Work is getting way harder. For the past week, Griffin and I have been cleaning cooling towers. Cooling towers look like huge, upside-down trapezoid. On the top are massive industrial fans that spin counter-clockwise to create suction through the diagonal sides, which are made of wood planks to funnel the air to the bottom, which is the "cooling" part of "cooling tower." Now, these planks hadn't been cleaned in many, many years. Decades, really. The air is so salt- and mineral-laden that the planks are crusted at least an inch thick. The planks are lined up in ten columns of fourteen. That 140 planks, with anywhere from 1 to 3 inches of salt/mud/algea on them. Now, to encore my second sentence, Griffin and I have been cleaning cooling towers.


It takes about 8 hours to clean 1 side (each tower has 2). Most of the towers are elevated a bit, so the top plank is about 15 ft in the air. The bottom plank is usually about 2 ft off the ground. Right now, you're saying "Now Joe, your blog is at best a mildly-entertaining way to pass the time between the no-activity-zone on Facebook and sleep. Now, you're boring me with this useless information on the height of cooling planks. What's the deal?" Here's the deal. Half of the planks are either head-level or higher, which means Griffin and I spend a fair amount of time each day with our arms over our head, expending enormous amounts of energy from muscles neither us really have while trying to clean these stupid blocks of wood. We generally work for 15 min, stop and complain about how hard the work is, walk around and check our equipment, go fiddle with something that doesn't really need to be fiddled with, stare off into the distance, and then get back to scraping. We also add a few minutes to the beginning and end of each break (there are 3). 

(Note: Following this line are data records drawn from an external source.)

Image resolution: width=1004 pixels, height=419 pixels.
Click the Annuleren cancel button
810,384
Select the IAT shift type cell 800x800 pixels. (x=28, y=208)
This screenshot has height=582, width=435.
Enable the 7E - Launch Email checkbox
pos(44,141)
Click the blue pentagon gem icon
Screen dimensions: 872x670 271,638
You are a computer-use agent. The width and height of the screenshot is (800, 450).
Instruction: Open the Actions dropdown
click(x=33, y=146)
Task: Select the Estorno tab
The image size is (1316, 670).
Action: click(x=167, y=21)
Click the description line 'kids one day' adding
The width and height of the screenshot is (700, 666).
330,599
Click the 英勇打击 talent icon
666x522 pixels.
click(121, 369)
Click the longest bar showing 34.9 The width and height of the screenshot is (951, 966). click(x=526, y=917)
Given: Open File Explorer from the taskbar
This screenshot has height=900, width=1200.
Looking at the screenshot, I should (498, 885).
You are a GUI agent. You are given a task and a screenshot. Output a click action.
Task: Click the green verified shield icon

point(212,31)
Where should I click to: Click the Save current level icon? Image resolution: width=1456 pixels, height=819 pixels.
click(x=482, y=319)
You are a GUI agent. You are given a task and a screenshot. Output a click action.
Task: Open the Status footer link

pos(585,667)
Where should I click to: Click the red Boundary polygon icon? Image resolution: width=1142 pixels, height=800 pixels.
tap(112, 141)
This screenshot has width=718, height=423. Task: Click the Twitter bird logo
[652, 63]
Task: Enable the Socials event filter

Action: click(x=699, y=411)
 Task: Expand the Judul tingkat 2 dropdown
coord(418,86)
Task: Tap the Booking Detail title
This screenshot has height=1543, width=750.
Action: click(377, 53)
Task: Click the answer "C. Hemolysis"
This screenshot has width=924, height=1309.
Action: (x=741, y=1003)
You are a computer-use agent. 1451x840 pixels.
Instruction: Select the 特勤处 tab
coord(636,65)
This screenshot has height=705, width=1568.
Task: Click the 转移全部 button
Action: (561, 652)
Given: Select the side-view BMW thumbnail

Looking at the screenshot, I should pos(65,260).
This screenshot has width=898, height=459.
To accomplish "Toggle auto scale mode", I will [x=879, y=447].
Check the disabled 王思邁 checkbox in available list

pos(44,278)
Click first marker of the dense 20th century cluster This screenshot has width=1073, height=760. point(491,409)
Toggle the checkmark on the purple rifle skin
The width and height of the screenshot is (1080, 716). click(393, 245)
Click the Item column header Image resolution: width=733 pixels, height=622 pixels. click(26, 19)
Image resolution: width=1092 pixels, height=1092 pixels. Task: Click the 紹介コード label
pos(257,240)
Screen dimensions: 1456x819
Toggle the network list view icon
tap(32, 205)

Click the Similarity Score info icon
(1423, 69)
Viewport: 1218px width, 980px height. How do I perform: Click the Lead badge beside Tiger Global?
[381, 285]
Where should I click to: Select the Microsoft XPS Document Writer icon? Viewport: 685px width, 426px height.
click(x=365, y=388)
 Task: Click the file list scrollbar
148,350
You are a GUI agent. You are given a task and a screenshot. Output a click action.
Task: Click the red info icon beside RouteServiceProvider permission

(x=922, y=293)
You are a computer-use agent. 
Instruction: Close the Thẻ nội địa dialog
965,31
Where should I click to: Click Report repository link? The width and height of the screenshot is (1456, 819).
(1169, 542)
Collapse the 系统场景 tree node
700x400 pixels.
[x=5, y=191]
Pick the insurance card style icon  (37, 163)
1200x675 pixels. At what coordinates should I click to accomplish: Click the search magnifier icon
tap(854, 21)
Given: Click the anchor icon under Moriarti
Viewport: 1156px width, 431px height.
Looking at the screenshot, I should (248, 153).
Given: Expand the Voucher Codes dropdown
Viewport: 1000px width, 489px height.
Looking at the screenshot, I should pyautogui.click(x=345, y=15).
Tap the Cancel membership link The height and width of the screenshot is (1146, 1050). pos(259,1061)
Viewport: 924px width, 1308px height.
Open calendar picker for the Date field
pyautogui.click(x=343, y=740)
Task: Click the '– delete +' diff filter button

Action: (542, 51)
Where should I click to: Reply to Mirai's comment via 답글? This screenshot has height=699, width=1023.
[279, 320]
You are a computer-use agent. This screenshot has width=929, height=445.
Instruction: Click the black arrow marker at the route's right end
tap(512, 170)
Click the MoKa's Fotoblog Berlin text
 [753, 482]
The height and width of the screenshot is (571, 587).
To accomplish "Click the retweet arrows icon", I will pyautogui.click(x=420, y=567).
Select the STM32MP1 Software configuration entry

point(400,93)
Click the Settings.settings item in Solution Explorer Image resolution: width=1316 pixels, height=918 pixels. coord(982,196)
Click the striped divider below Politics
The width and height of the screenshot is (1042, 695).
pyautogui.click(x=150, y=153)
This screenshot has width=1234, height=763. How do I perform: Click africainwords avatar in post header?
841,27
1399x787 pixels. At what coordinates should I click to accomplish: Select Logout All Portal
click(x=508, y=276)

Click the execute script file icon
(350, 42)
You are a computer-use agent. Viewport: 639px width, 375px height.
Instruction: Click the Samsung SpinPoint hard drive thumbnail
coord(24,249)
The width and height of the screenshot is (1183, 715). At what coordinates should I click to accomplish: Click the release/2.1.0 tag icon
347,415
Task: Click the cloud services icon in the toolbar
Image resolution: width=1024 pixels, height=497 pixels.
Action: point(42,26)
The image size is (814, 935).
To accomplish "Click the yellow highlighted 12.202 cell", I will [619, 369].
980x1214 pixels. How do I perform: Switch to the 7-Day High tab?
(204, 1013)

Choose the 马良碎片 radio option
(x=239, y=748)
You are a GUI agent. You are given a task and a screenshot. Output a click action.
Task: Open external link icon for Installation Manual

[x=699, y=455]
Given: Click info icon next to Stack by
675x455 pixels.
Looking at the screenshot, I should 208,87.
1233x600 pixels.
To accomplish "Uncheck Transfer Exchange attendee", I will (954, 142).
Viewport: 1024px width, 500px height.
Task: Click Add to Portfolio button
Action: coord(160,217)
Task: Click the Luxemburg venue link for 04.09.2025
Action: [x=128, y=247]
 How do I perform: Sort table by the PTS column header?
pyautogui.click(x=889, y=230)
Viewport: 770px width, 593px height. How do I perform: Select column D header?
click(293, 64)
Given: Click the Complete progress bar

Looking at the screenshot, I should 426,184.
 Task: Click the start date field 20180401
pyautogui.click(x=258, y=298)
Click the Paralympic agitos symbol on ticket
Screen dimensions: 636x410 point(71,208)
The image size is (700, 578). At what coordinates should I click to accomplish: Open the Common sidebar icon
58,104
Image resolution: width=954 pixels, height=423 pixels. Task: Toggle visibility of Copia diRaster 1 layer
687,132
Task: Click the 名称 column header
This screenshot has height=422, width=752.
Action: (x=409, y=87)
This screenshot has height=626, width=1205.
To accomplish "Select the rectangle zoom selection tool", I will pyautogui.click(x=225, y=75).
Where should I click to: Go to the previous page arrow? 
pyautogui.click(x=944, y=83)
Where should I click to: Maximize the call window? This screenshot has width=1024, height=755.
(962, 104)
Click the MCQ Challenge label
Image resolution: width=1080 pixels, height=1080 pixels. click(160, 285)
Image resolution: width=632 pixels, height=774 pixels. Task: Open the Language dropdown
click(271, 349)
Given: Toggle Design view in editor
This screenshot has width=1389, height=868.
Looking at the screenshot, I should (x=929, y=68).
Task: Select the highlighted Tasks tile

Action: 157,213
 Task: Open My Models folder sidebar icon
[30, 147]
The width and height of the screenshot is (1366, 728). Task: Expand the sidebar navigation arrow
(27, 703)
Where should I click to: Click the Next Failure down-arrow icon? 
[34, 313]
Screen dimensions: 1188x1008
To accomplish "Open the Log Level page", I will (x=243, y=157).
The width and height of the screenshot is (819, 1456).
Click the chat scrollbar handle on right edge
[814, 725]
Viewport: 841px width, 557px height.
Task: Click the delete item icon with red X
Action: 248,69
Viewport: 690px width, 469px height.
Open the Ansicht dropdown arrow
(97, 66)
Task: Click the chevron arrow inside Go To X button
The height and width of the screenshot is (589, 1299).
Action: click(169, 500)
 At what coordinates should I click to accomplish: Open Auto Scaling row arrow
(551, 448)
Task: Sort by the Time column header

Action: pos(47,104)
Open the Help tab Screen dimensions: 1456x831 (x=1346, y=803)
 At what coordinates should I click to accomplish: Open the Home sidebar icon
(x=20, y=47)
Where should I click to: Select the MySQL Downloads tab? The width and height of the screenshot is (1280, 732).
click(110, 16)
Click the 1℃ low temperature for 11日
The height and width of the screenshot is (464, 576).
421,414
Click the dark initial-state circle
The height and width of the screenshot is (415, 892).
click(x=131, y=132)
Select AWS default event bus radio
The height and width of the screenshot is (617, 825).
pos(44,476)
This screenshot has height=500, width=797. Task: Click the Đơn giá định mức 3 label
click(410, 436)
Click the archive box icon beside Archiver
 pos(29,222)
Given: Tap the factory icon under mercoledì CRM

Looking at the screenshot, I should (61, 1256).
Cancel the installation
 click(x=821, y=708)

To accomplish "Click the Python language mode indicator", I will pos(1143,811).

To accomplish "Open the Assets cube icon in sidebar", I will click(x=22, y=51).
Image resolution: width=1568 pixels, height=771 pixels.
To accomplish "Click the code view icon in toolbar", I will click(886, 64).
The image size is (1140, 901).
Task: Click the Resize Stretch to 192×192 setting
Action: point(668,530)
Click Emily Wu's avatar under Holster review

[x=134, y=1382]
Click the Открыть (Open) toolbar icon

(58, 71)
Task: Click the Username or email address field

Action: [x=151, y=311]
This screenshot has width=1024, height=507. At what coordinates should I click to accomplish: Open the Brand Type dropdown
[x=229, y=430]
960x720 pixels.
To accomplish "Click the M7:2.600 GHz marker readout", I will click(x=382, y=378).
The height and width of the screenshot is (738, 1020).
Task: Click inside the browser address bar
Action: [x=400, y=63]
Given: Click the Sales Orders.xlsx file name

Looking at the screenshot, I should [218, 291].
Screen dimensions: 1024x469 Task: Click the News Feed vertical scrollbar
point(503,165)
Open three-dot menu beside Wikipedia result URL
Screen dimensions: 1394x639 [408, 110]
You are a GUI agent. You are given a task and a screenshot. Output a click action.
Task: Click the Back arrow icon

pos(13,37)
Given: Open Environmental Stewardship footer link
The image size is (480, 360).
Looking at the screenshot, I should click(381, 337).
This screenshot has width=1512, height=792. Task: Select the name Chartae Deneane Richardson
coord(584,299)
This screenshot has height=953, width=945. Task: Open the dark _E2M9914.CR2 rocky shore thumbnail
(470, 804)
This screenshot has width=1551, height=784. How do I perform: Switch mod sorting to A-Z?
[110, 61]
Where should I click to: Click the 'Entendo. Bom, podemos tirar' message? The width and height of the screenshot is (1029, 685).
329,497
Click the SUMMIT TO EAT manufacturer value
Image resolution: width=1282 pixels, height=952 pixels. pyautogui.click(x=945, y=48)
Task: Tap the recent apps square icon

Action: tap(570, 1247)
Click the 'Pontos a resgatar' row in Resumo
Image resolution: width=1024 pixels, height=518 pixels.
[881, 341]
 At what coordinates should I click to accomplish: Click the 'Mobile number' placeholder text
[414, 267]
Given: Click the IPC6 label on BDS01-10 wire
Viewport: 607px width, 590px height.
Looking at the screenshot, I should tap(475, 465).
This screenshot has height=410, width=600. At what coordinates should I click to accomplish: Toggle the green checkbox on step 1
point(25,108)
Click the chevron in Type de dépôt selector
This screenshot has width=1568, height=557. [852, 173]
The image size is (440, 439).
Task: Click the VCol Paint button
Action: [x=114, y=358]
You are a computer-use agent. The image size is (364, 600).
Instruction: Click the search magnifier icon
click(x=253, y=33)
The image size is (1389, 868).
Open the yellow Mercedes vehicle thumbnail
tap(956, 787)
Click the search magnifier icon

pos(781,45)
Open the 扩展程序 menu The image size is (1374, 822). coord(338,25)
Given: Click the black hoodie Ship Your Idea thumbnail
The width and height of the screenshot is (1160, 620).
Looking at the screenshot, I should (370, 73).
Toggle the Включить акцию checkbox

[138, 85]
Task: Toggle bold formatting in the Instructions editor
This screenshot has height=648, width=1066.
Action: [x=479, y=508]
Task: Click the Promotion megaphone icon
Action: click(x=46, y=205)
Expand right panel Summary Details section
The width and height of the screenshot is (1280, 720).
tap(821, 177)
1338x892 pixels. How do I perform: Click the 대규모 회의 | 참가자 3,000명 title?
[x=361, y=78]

During one extended break, we were chatting with a friend of ours named Johnny. Johnny aka "Skinny," has been at CNR in the bagging department for 7 years. He is truly the nicest, most engaging guy we have met here. He is loud, tall, and black as the night. If you ever hang with Griffin, ask him to do the Skinny laugh; he is quite good at it. 


Skinny has the gift of gab, so before long Griffin and I were treated to the story of his life. For your sake, I'll start 7 years ago when he started as a temp for CNR, making $7/hour, 7 days a week (he reiterated this several times, plus I had heard it 3 times before. From him.). He had just started dating a white girl (HE specified, I'm just the messenger here...), and they moved in together. He worked as a temp for 5 years, until one fate-filled New Year's Eve party at his house. The cops had received a tip that a drug deal was going down, so the PCed the place ("plainclothsed") with some recording equipment. Looooooooooooooooooooong story short, Skinny got pinned with drug trafficking and thrown in jail. He stayed in jail for 8 months, and turned down a ten-year plea bargain. This got him on trial, and the city was shooting for 99 years. Right as it is about to go to trial, they caught the actual perp (a Mexican) and Johnny was released. He sued the city, won a CRAP ton of money, and then his girlfriend (who was now his common-law wife) broke up with him and took all his stuff. Now she is suing him for "her half" of the settlement. This happened about 2 weeks ago.


I asked my dad about this whole fiasco, and he said that while Johnny was in jail, he never complained once. He did his chores told his jokes, and never made a fuss. He lost over $35,000 in the "divorce," as well as two cars and his house. I asked him how he kept smiling through everything, and he pounded his chest twice, threw up the peace sign, pointed up and said, "The Man upstairs lookin' out for ol' Skinny." He then preceded to tell me about his 80/20 rule (live on 80%, tithe 10%, and save 10%) and how God promised him 70x7. However, he had "not been  humble," so God was disappointed in him, and he was showing him how to "get back to humility." He then told about how ho loved his job, this company, and all his co-workers. He puts everything he had into his job because he knows where he came from and he appreciates the "meaningful things in [his] life."


We didn't take anymore breaks, and we finished 1 1/2 towers today.